**RECORDS PROVIDED:**
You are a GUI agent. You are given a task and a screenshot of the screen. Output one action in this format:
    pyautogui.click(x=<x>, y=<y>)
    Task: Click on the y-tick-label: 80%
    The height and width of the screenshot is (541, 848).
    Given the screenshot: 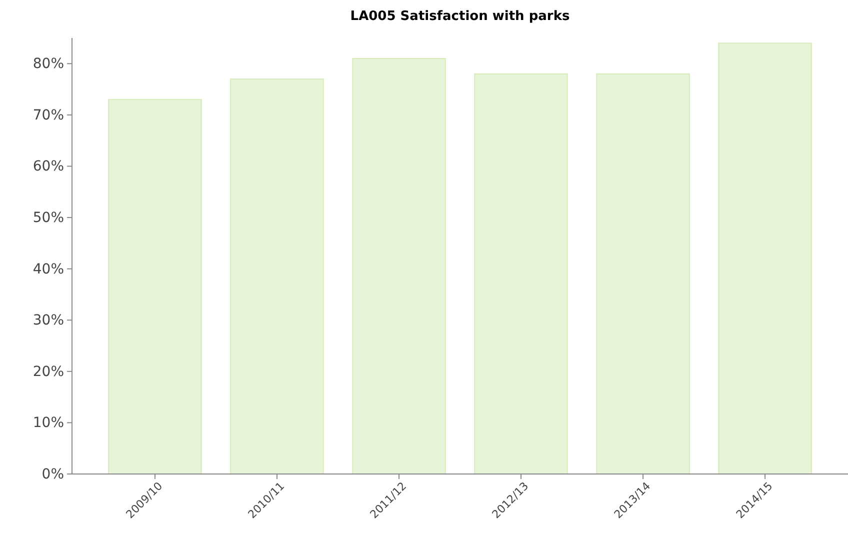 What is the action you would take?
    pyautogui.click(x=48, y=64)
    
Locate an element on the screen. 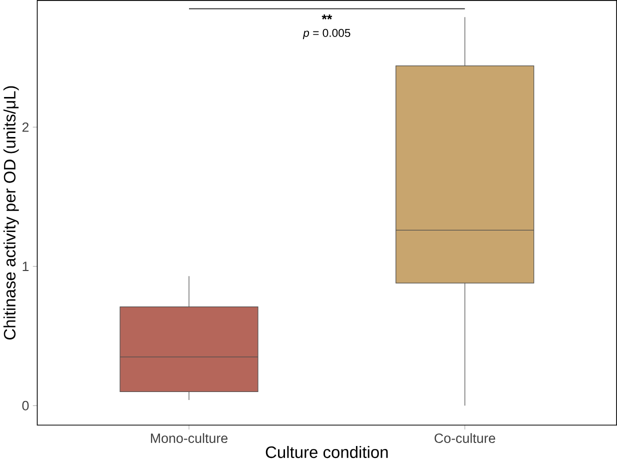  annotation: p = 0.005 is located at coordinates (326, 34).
==
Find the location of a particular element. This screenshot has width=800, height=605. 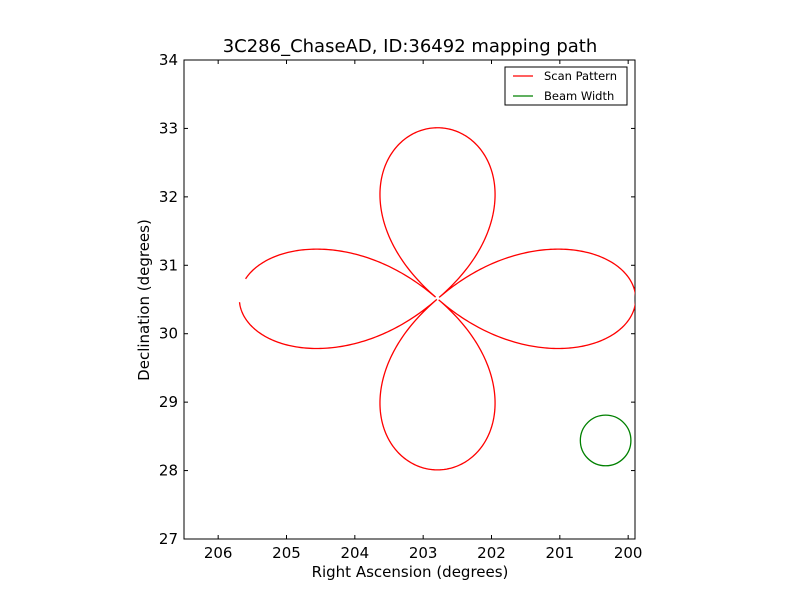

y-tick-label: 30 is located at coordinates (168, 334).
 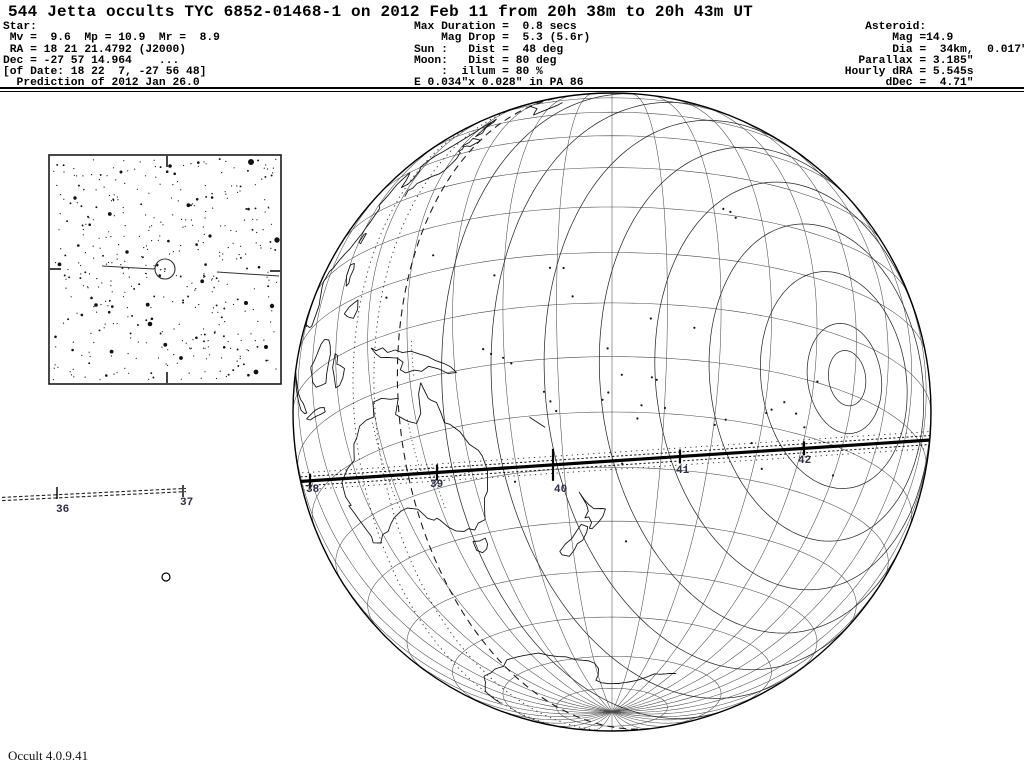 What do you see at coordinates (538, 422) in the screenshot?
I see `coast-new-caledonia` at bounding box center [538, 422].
--
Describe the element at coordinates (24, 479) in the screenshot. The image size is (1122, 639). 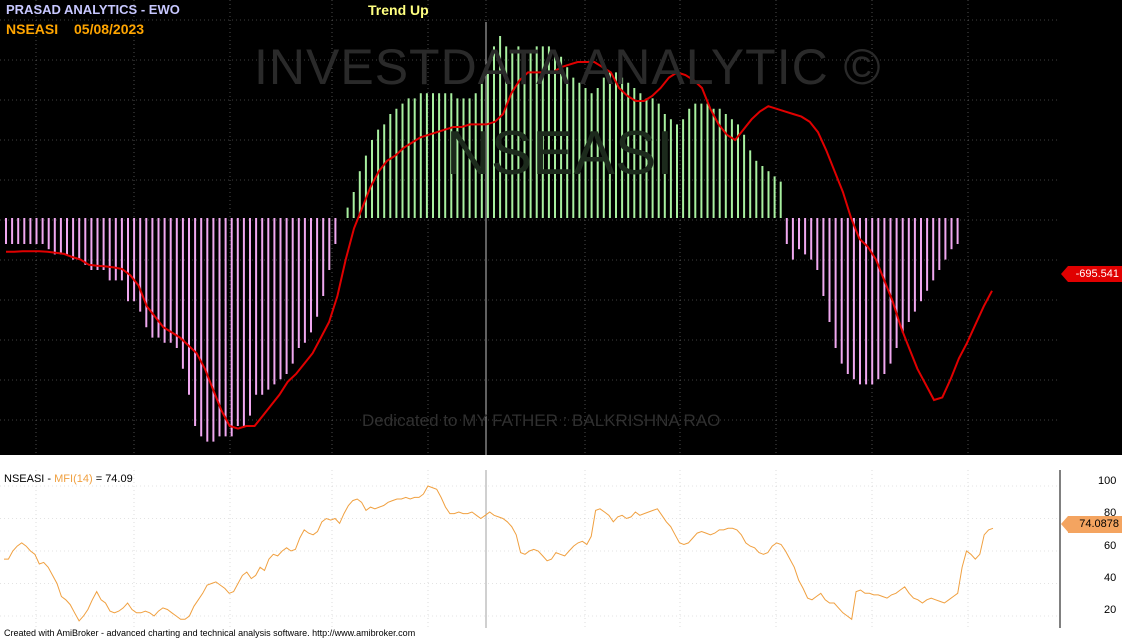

**WHAT IS REQUIRED:**
Copy the material word for word, starting at the line containing "Find the location" and ending at the line containing "center [538, 422].". Leave the pictures out of your copy.

**EXPECTED ANSWER:**
Find the location of a particular element. This screenshot has width=800, height=605. 

y-tick-label: 30 is located at coordinates (168, 334).
  What do you see at coordinates (538, 422) in the screenshot?
I see `coast-new-caledonia` at bounding box center [538, 422].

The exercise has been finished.